§ EXERCISE DESCRIPTION
Exact copy, no pictures: repeat the data that follows.

§ RECORDS TO USE
* * * * * * * * *

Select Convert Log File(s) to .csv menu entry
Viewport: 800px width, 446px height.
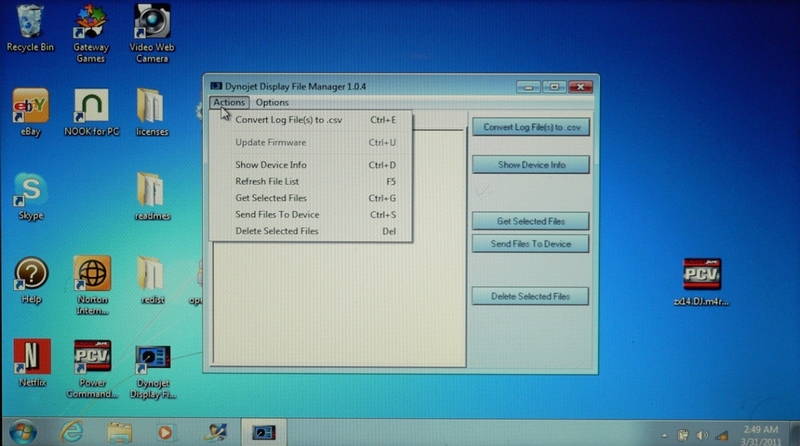[286, 120]
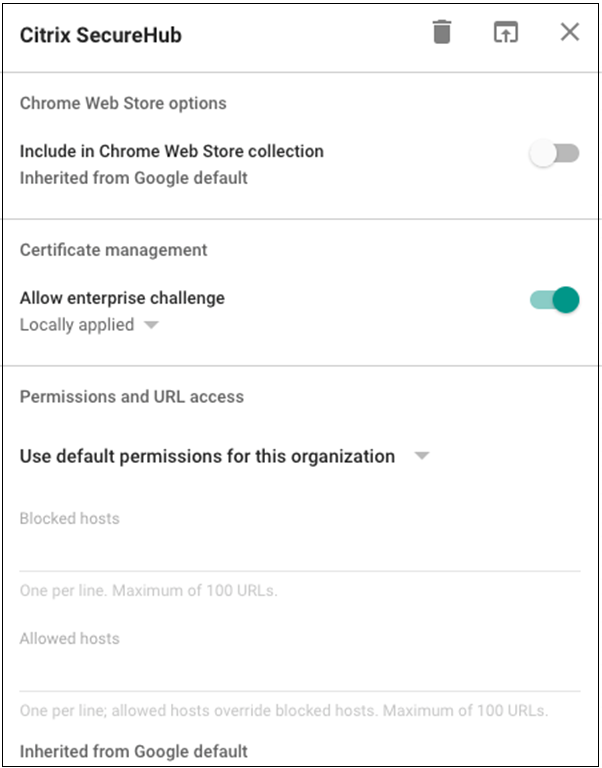602x768 pixels.
Task: Click Inherited from Google default under Web Store
Action: pyautogui.click(x=134, y=178)
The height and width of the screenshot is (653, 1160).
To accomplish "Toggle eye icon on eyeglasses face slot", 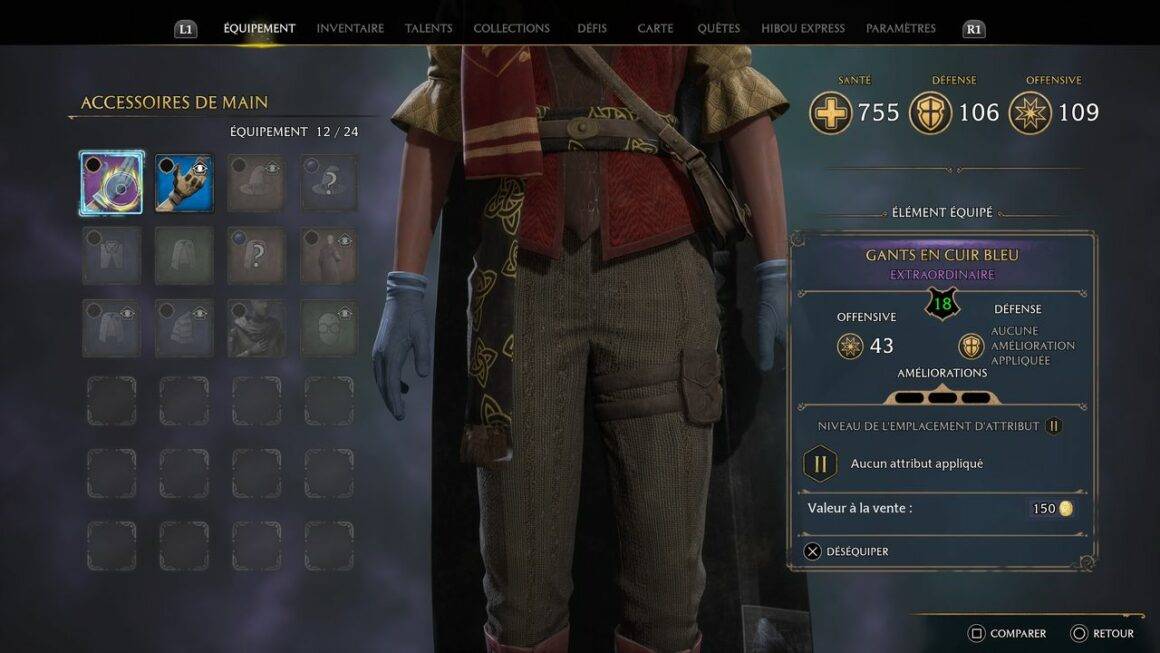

* * * * * * * * *

§ YOUR SOLUTION
Select Convert Log File(s) to .csv menu entry
Viewport: 800px width, 446px height.
[286, 120]
602x768 pixels.
Task: Click Inherited from Google default under Web Store
Action: pyautogui.click(x=134, y=178)
The height and width of the screenshot is (653, 1160).
To accomplish "Toggle eye icon on eyeglasses face slot", 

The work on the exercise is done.